> [Exercise description] In the entries below, find the line with "How do I perform: Open" and transcribe it and every line after it exactly, through the last line, without pictures.

━━━ Available records

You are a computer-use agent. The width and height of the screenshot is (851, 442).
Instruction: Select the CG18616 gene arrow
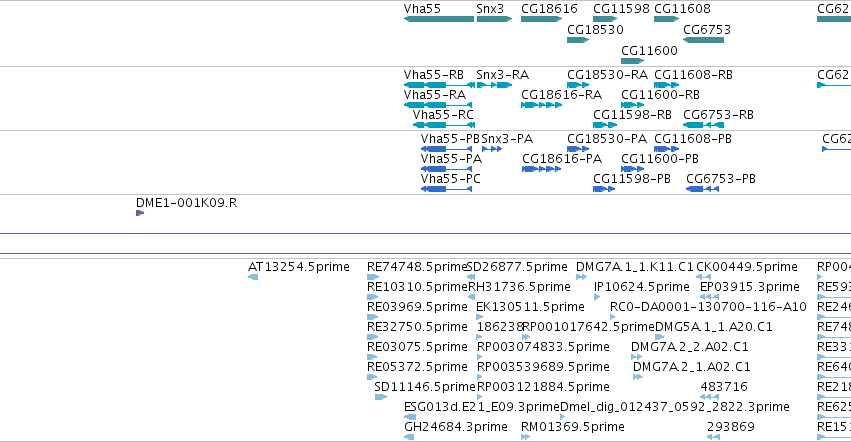[541, 19]
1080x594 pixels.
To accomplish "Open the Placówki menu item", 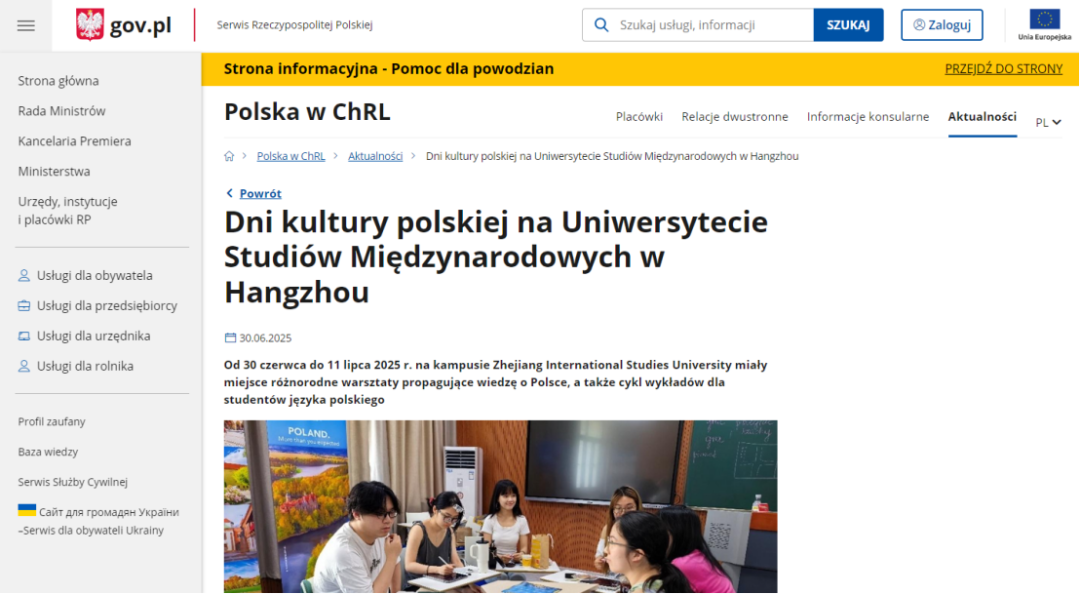I will pyautogui.click(x=639, y=117).
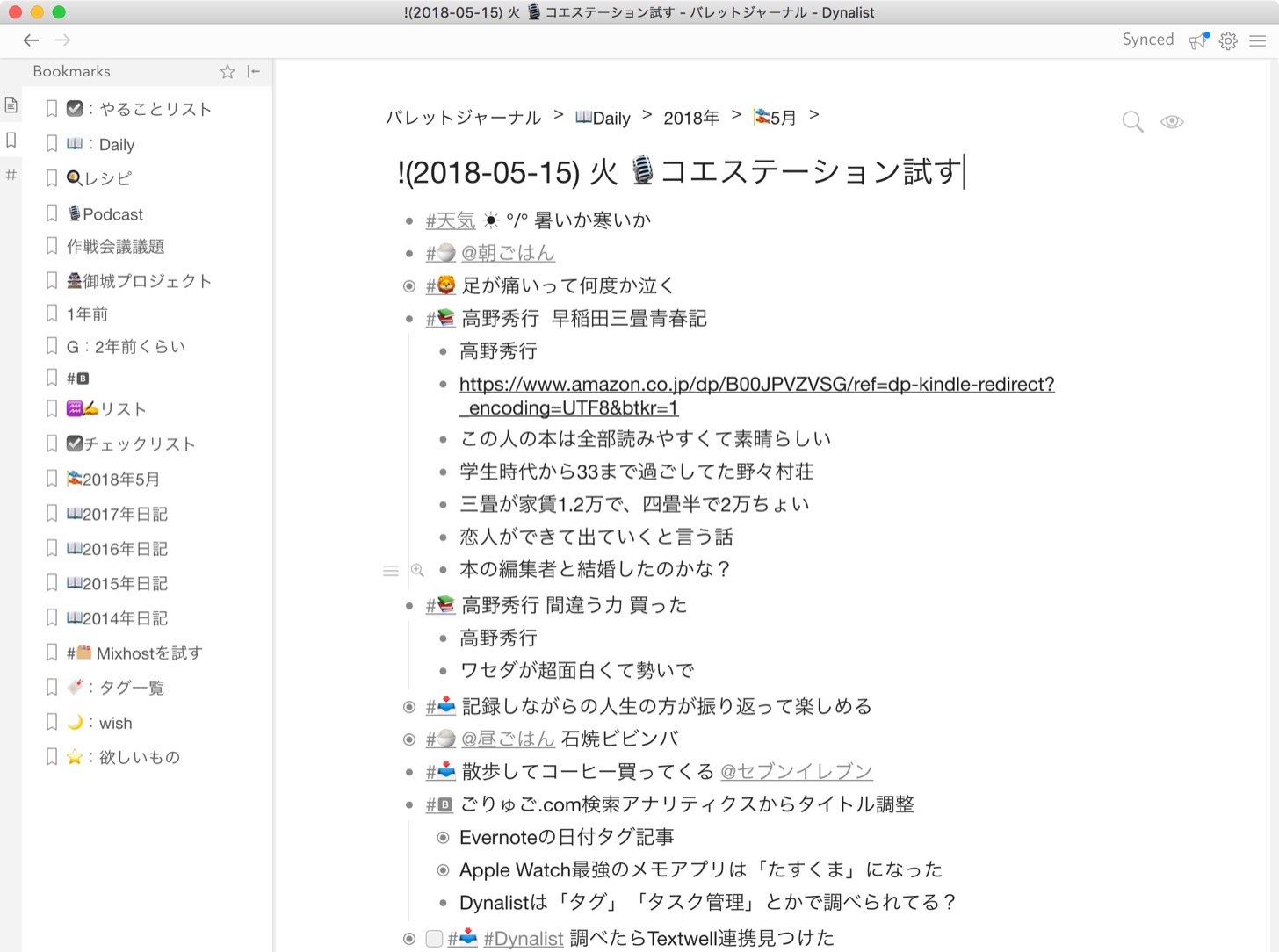The height and width of the screenshot is (952, 1279).
Task: Open the announcements megaphone icon
Action: point(1198,40)
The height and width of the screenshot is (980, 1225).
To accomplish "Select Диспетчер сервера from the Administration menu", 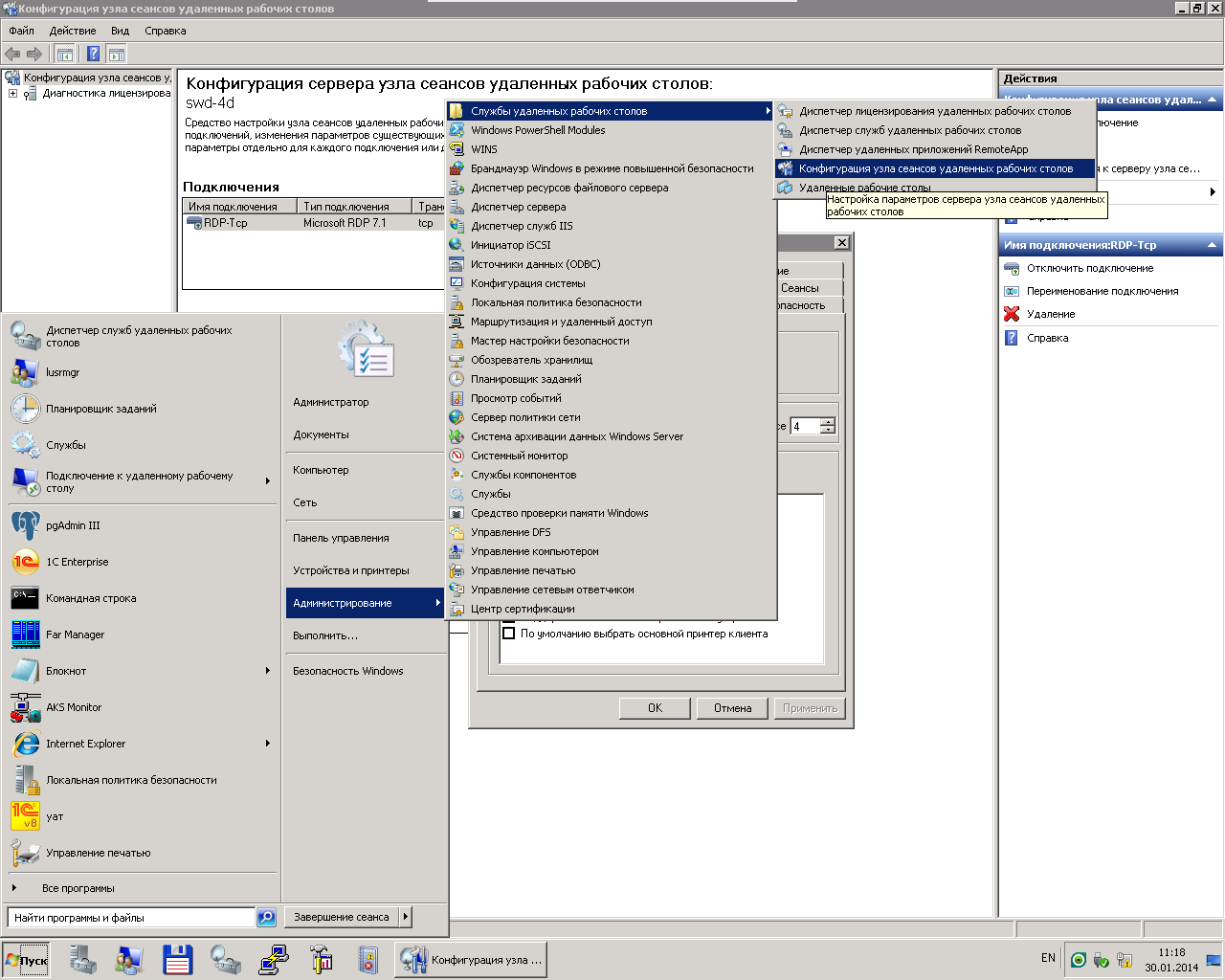I will pyautogui.click(x=518, y=207).
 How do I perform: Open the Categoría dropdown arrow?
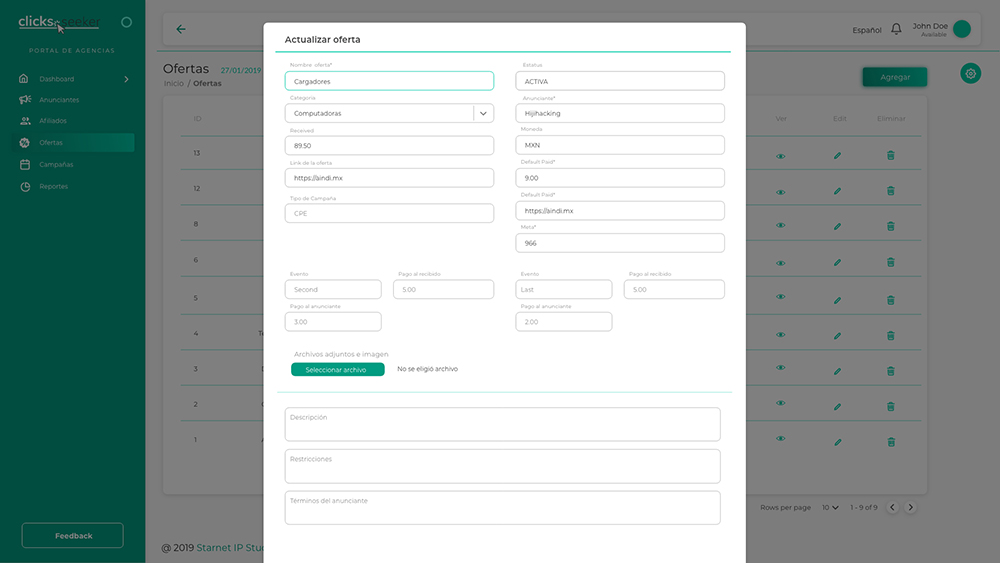(x=484, y=114)
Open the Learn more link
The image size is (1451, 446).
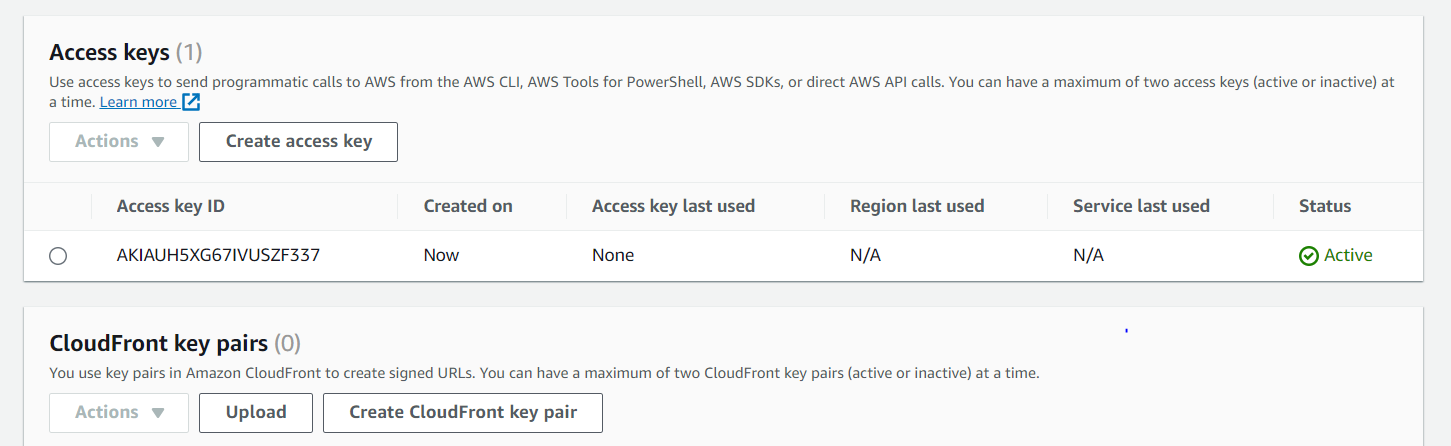tap(138, 102)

━━━━━━

> [Result]
 How do I perform: Open the Categoría dropdown arrow?
(x=484, y=114)
Open the Learn more link
The image size is (1451, 446).
tap(138, 102)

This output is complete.